### TASK INSTRUCTIONS
Reproduce word for word the items from the line that contains "Task: Select 15:00" through the last line of the items, including both. Leave the pictures out of your copy.

-- Begin SUPPLIED MATERIAL --

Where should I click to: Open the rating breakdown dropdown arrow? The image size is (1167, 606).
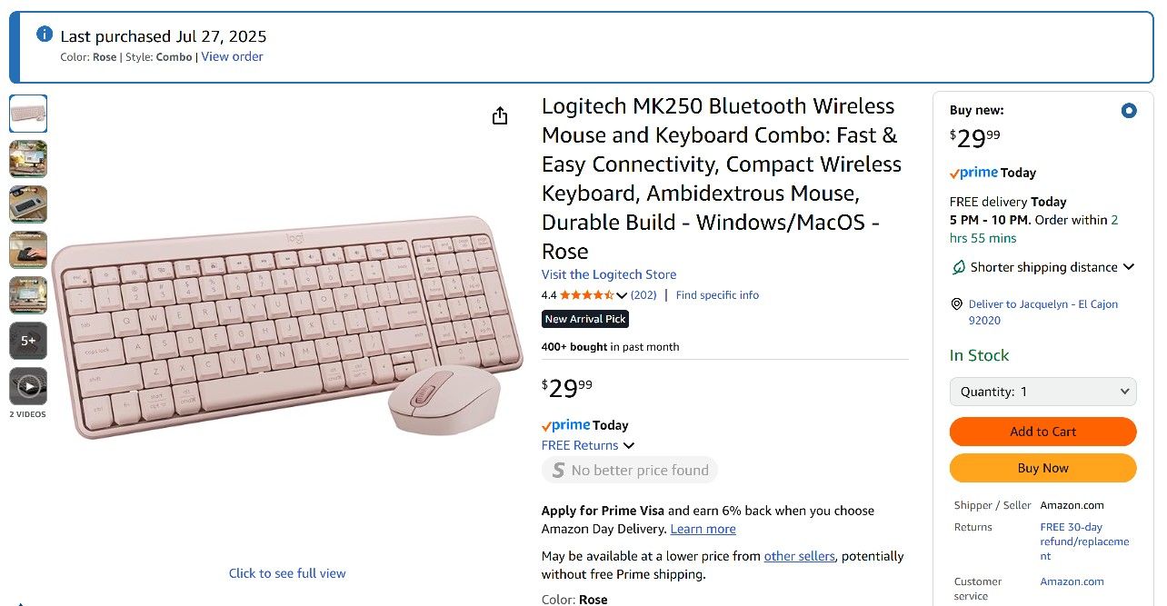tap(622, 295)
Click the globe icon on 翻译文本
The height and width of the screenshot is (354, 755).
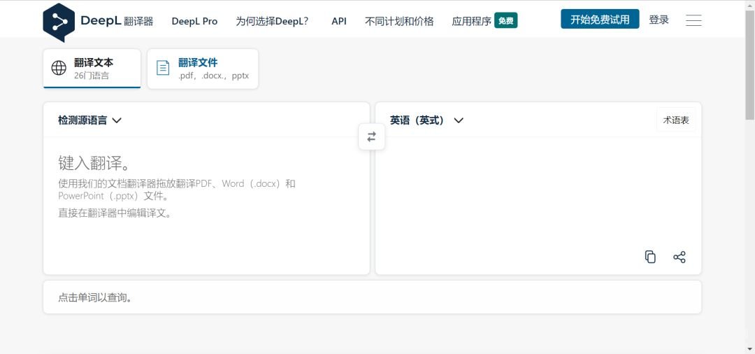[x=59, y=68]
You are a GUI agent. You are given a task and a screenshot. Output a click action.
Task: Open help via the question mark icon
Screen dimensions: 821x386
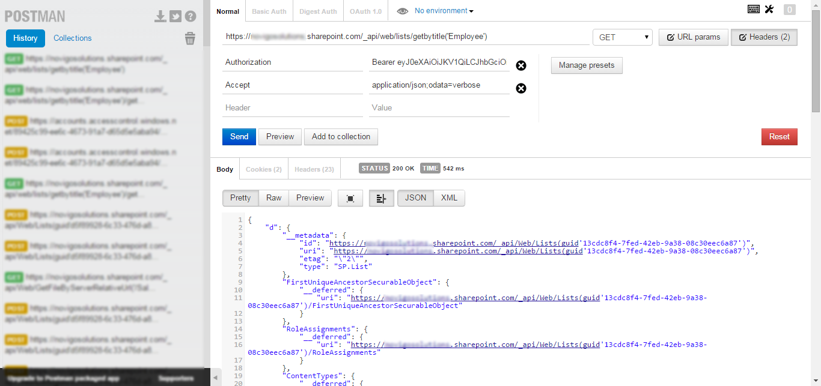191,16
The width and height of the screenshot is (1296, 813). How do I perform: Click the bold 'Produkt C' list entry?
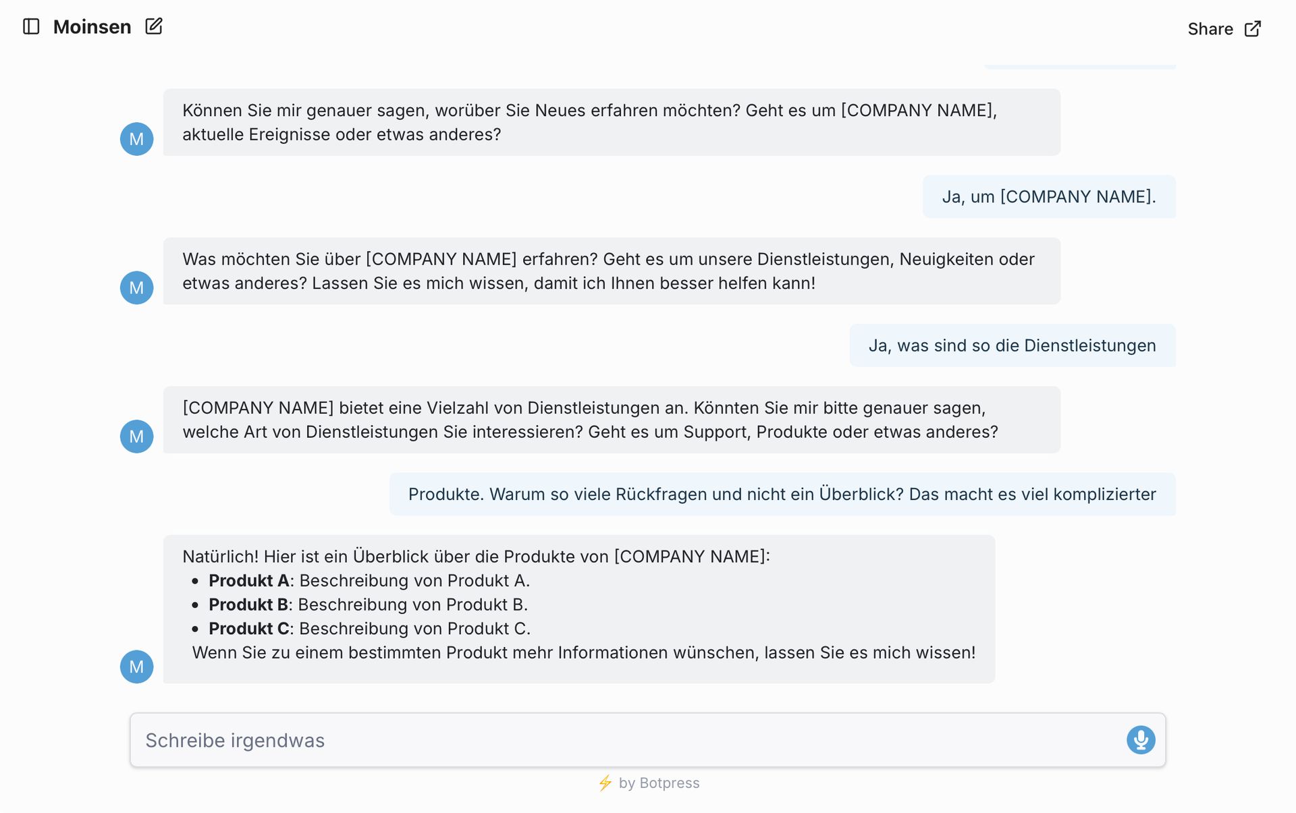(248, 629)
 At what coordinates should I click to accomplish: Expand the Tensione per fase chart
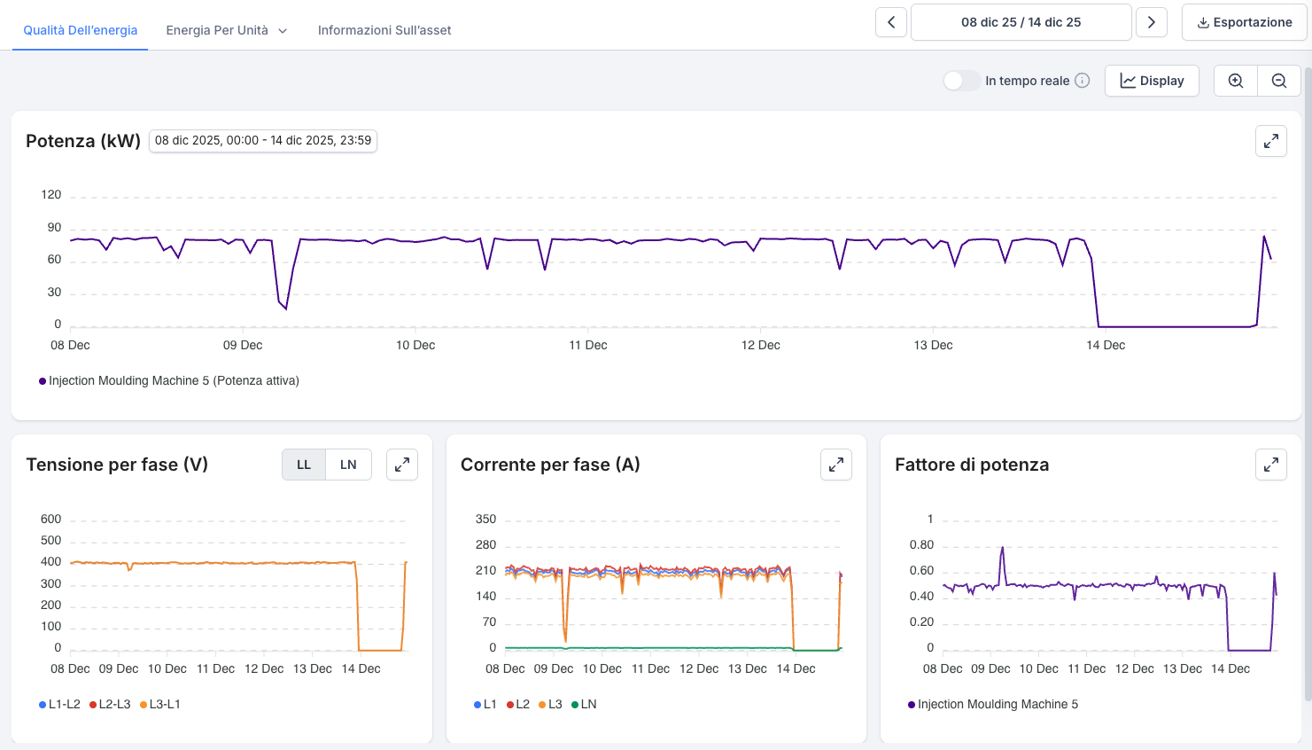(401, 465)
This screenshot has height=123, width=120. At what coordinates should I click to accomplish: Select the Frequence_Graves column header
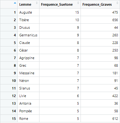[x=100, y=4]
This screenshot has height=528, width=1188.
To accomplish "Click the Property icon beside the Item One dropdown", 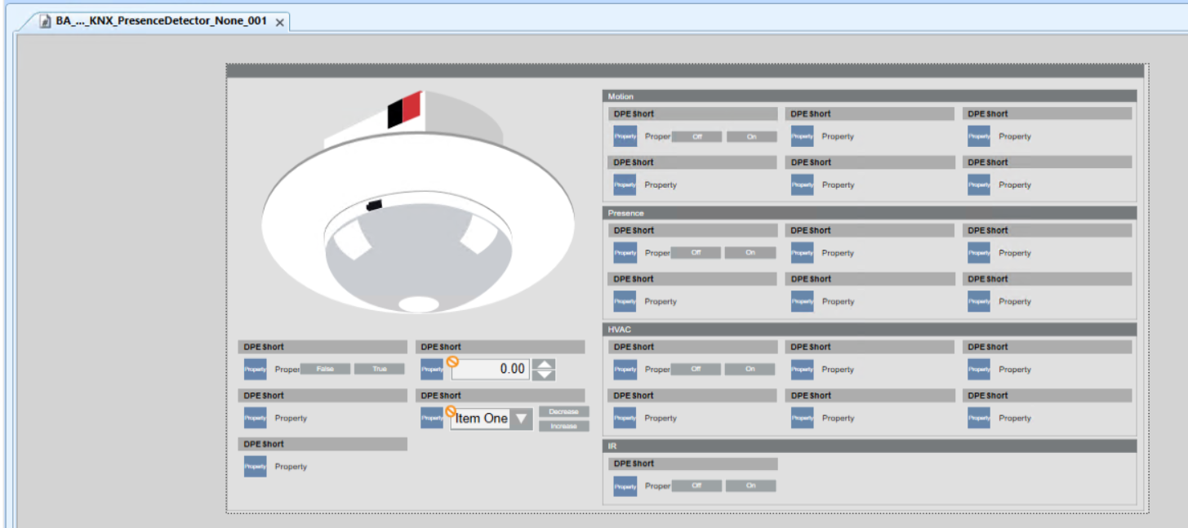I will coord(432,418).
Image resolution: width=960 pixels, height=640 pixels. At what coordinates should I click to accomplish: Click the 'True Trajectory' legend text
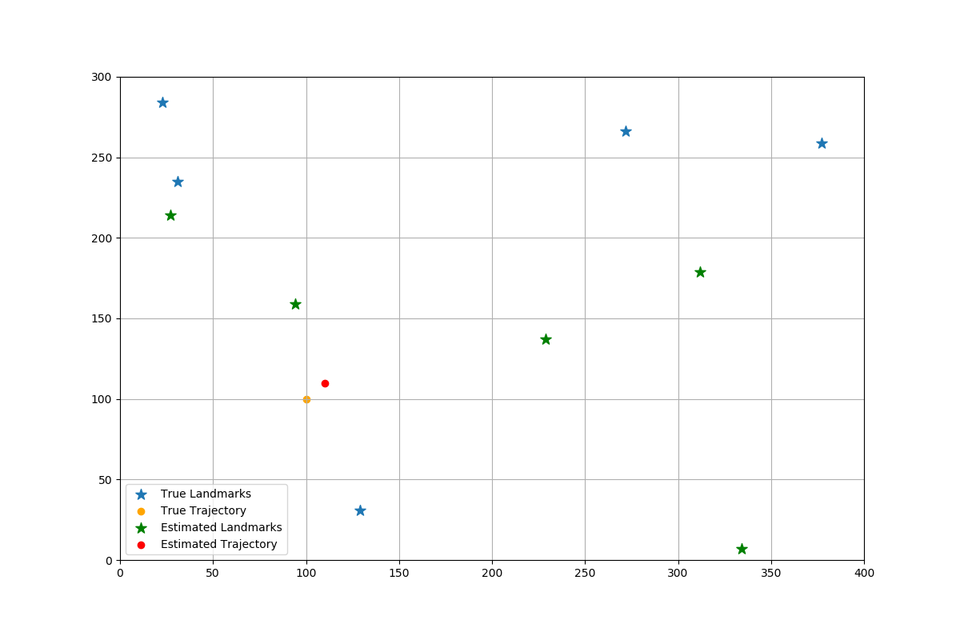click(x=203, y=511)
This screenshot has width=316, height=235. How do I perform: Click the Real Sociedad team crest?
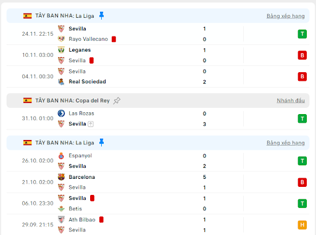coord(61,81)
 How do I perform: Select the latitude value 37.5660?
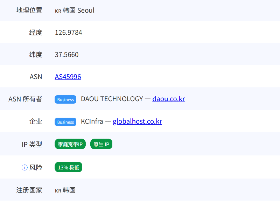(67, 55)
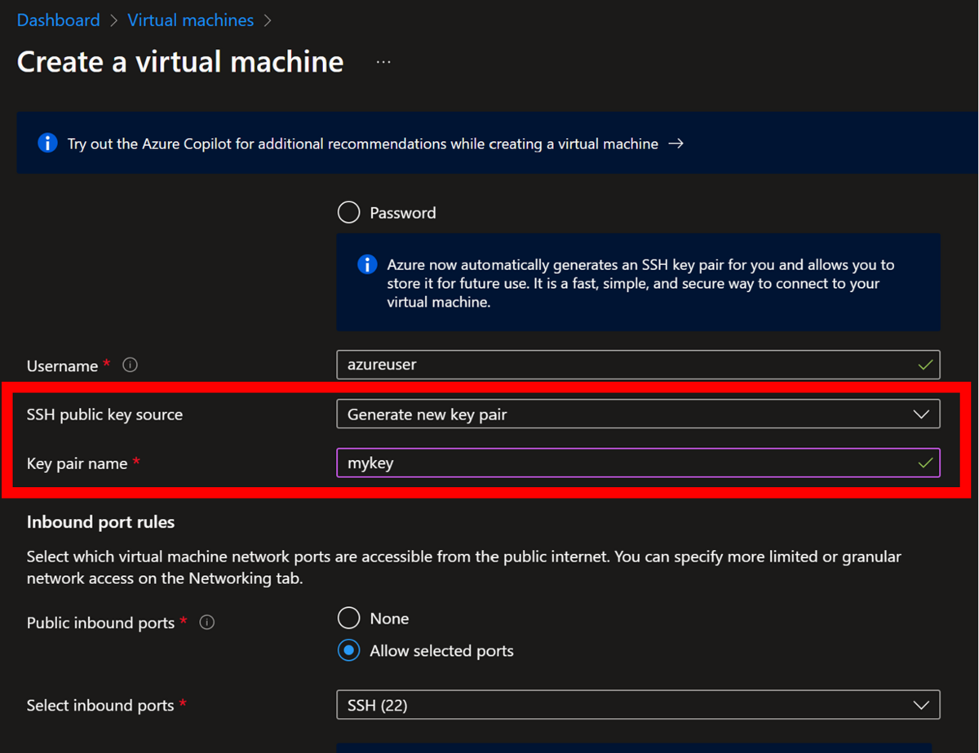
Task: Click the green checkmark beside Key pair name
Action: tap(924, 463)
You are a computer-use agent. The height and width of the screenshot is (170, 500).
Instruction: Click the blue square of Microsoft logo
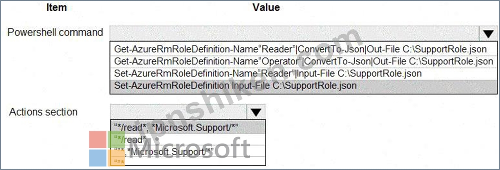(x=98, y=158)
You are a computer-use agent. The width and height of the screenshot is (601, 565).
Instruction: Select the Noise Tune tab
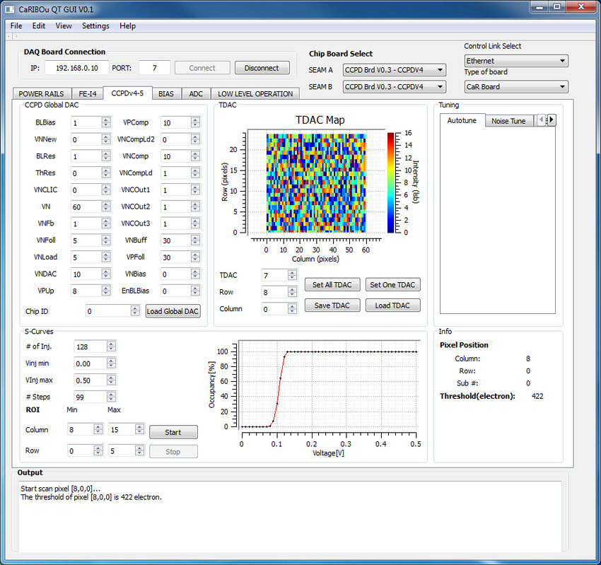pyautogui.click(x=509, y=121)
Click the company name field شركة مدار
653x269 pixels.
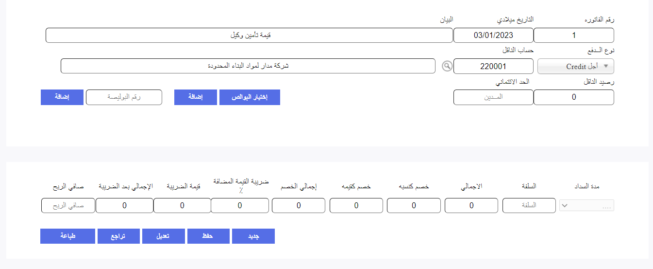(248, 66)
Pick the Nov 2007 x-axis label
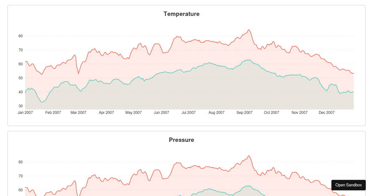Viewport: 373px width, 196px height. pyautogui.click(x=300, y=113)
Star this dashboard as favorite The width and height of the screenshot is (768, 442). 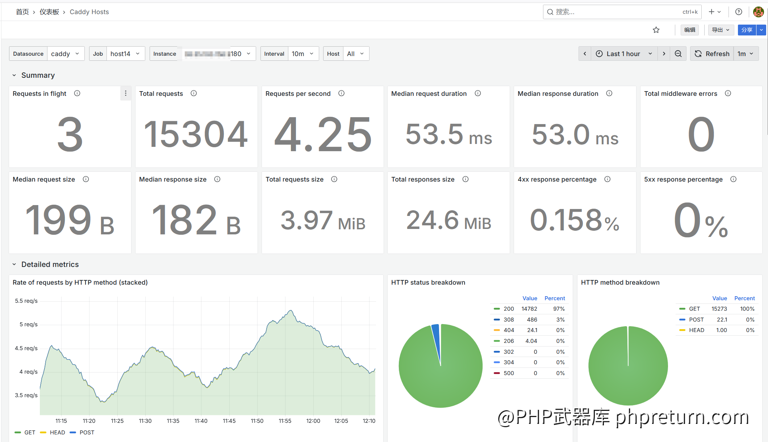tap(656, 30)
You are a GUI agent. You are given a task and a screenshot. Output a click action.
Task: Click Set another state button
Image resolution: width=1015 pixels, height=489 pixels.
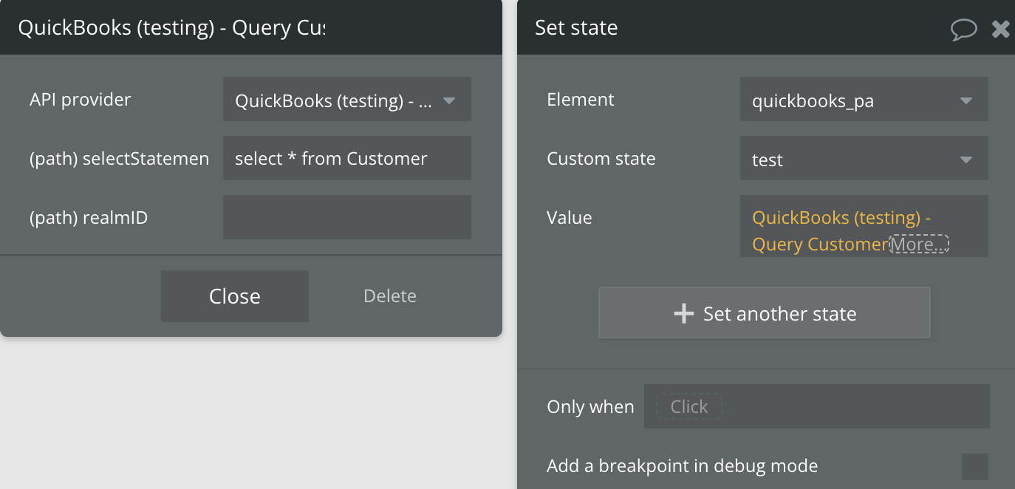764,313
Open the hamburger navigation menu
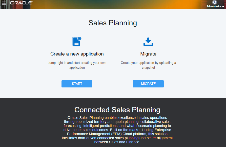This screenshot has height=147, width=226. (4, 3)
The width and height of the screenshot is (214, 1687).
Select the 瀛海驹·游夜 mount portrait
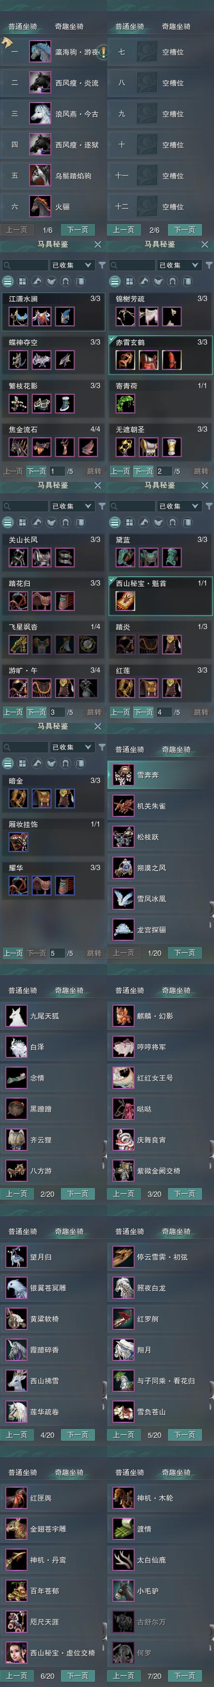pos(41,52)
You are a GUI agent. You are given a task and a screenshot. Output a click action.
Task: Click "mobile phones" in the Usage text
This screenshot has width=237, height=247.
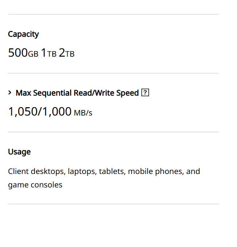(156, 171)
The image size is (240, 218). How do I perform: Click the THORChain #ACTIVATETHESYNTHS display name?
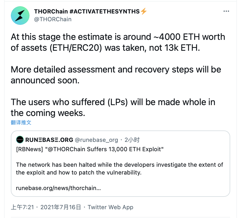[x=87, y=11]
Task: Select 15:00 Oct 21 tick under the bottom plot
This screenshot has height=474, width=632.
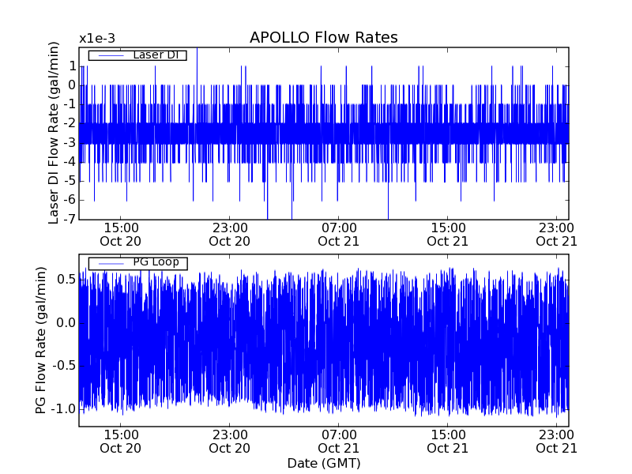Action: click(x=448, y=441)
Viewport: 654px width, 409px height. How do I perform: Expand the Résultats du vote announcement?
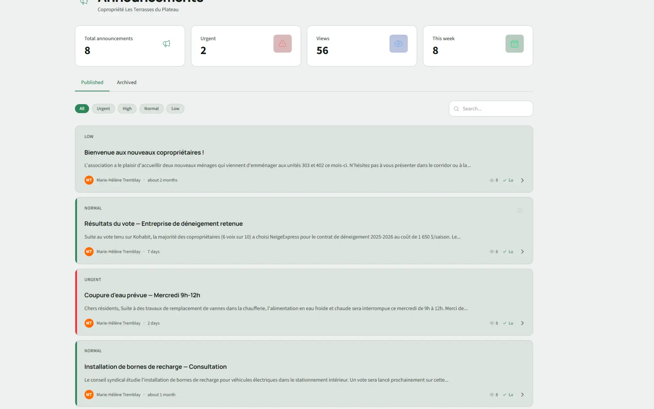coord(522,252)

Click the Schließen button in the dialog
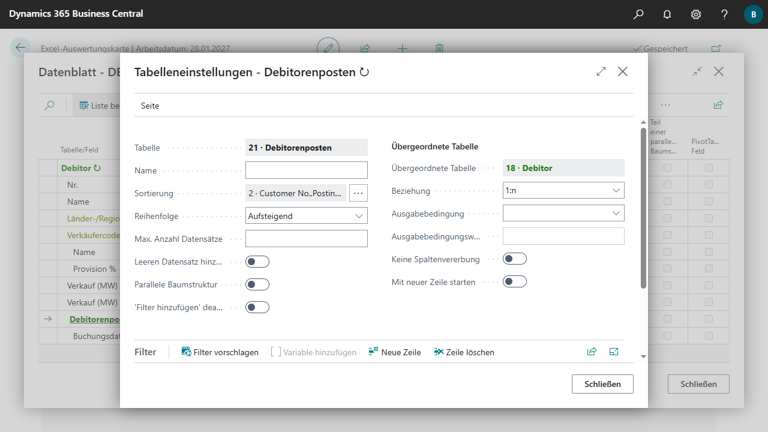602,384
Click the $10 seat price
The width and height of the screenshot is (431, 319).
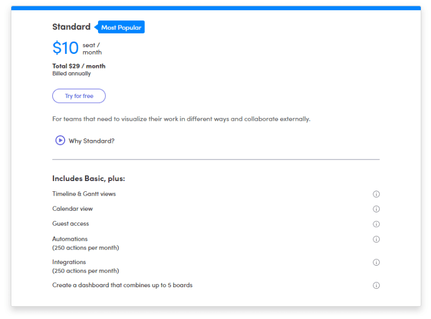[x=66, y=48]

-- End SUPPLIED MATERIAL --

### TASK RESPONSE
Task: Select 15:00 Oct 21 tick under the bottom plot
This screenshot has height=474, width=632.
Action: click(x=448, y=441)
Viewport: 654px width, 409px height. How do I perform: Expand the Résultats du vote announcement?
coord(522,252)

Click the Schließen button in the dialog
602,384
Click the $10 seat price
The width and height of the screenshot is (431, 319).
[x=66, y=48]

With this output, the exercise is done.